When the TICK is approaching +750 or more, it may be time to sell since conditions are ripe for the market to reverse itself and begin falling.

Using Tick reading to interpret Elliott Waves: In a rising market the top of the 5th wave has weaker Tick reading than the top of the 3rd wave. If not it’s likely that the 3rd wave is extending then that it is a 5th wave. In a declining market the bottom of the 5th wave have improved Tick reading compared to the bottom of the 3rd wave. If not it’s likely that the 3rd wave is extending then that it is a 5th wave.

**Market Breadth**

**The McClellan Oscillator** is a market-breadth indicator based on the moving average of the number of rising and falling stocks. Look for divergence on oversold or overbought readings to anticipate a turning point in the market.

**The NYSE Summation Index** a technical analysis indicator which uses NYSE market breadth to judge the strength of a market move in the near term. Calculated by subtracting a 39-day exponential moving average of the difference between advancing issues and declining issues on the NYSE from a 19-day exponential moving average of the same difference.

**Bollinger Band and related indicators**

**Bollinger Band **A band overlay that shows the upper and lower limits of ‘normal’ price movements based on the Standard Deviation of prices.

**b% **Shows where you are in relation to the Bollinger Band.

**Band Widths** Shows how wide the Bollinger Band is, used to identify low volatility (tight Bollinger Band) and high volatility (Expanding Bollinger Band). Band Widths is used to identify the beginning of a new trend or the end of a trend.

**Volume Indicators**

The third and the fourth category under are the most interesting and useful in todays trading environment. This is the ones we use and will describe here.

**1. Periodic price change, **On Balance Volume, Volume Price Trend

**2. Periodic volume change**, Negative and Positive Volume Indices

**3. Intraperiod structure**, Intraday Intensity, Accumulation Distribution

**4. volume weighting**, Money Flow Index, Volume weighted MACD

Money Flow Index A volume-weighted version of RSI that shows shifts is buying and selling pressure.

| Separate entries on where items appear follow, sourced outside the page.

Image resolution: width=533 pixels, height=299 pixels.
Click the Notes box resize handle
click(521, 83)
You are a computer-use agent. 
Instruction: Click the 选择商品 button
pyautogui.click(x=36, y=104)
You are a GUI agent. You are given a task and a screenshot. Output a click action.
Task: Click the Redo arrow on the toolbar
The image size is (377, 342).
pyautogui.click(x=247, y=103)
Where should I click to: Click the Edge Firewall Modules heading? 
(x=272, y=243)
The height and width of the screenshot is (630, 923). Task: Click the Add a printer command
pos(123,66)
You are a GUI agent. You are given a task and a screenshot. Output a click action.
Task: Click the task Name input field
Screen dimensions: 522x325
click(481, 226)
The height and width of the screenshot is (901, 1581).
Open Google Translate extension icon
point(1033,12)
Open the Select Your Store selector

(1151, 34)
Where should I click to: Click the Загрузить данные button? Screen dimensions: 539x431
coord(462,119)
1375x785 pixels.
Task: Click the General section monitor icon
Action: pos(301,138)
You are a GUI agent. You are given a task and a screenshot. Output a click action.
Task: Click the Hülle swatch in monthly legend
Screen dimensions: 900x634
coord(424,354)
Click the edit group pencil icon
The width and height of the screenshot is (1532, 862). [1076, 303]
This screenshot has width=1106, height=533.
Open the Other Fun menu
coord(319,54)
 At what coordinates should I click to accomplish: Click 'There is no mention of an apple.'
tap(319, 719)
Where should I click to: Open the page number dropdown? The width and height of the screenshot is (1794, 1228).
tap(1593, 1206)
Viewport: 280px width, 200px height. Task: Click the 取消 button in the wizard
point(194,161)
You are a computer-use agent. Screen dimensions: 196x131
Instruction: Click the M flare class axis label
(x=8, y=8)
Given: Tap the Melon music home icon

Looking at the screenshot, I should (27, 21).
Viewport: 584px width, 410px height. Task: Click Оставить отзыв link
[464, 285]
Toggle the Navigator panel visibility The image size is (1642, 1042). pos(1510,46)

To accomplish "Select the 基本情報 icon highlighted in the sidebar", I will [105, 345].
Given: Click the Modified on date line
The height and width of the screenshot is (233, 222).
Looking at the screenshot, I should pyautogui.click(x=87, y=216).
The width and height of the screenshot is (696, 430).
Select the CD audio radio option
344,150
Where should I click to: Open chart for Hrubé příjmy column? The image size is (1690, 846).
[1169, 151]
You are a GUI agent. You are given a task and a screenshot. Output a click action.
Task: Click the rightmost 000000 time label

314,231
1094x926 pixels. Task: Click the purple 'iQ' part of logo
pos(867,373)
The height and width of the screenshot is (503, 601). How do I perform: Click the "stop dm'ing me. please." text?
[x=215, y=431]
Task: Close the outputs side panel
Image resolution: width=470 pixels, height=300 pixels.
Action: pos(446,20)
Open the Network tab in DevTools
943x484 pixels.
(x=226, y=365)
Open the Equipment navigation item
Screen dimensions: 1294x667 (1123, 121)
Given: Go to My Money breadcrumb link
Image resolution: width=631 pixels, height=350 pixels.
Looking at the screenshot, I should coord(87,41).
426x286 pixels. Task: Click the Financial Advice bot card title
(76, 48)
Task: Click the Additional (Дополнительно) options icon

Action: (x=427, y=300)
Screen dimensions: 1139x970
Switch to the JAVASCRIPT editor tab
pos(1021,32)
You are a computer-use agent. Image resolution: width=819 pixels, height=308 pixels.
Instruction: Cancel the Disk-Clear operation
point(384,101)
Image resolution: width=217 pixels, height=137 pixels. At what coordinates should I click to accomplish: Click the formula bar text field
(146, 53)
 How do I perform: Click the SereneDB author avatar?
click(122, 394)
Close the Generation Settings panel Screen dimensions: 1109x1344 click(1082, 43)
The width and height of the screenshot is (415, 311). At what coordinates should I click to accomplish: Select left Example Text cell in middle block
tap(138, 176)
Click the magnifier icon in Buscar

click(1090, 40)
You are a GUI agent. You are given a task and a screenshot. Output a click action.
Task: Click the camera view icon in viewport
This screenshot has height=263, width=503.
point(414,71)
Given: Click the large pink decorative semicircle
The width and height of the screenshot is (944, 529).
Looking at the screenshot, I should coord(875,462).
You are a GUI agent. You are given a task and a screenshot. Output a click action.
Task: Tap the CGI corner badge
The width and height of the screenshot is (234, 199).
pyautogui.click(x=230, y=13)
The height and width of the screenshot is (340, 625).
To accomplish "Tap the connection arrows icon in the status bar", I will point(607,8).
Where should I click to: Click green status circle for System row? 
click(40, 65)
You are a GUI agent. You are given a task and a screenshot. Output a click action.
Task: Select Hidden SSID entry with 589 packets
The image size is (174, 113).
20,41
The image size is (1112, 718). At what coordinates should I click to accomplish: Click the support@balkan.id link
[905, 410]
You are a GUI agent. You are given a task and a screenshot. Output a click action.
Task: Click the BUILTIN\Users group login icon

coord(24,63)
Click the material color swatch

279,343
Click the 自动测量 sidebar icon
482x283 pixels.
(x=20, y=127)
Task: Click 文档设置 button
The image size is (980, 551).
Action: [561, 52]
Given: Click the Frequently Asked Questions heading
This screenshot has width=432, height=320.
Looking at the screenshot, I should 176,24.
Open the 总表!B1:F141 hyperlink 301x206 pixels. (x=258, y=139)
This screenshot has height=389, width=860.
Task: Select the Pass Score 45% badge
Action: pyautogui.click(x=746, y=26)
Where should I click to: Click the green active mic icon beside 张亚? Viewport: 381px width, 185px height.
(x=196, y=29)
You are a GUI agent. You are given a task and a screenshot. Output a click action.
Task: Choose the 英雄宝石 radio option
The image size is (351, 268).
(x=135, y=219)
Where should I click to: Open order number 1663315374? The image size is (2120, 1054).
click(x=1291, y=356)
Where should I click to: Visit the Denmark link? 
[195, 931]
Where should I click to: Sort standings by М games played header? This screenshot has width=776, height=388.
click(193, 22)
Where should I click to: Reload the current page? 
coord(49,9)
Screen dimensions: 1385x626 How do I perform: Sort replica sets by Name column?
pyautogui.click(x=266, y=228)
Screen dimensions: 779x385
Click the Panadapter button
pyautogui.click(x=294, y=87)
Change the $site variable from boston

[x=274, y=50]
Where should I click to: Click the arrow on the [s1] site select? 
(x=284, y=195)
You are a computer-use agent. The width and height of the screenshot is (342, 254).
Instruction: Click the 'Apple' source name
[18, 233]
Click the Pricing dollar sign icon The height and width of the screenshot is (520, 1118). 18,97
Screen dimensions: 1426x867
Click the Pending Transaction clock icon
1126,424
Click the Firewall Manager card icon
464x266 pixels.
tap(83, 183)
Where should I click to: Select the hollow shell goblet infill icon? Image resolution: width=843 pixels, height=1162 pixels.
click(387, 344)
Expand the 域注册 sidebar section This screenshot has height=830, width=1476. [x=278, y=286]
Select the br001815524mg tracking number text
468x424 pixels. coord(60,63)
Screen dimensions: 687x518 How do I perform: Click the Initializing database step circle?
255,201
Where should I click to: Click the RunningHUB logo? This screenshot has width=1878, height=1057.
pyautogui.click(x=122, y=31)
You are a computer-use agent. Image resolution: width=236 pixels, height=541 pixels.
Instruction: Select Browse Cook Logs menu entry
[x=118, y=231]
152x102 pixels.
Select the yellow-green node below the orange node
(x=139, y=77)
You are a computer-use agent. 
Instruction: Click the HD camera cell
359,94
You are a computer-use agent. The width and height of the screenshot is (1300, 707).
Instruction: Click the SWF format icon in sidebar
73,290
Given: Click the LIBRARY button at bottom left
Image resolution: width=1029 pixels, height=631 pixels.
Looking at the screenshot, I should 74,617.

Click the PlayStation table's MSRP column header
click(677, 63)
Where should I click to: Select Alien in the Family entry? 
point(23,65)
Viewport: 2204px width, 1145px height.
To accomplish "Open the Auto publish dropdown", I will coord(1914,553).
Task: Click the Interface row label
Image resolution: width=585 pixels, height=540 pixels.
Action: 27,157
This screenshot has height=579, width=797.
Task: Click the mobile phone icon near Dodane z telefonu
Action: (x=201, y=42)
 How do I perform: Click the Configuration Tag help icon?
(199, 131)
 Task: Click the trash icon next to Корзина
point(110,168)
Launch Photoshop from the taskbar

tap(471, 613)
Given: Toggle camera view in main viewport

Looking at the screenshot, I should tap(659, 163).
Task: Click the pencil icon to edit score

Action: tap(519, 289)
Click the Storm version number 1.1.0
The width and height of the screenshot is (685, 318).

Gives you the answer if the volume differential between up days and down days confirm the momentum of the trend.

**Volume analysis**

TRIN The definition in the book “The ARMS Index” by the inventor Richard Arms: It asks if buying pressure or selling pressure is really controlling the market an any given time. By comparing advances and declines to the volume of trading occurring on those advances and declines it recognizes underling pressures which are not apparent in just a price study. Reading higher than 1.00 is a bearish reading and means declining stocks are receiving more than their share of the volume. Readings under 1.00 is bullish and means advancing shares are receiving more than their fair share of the volume. See Investorpedia for further definition and formula of TRIN.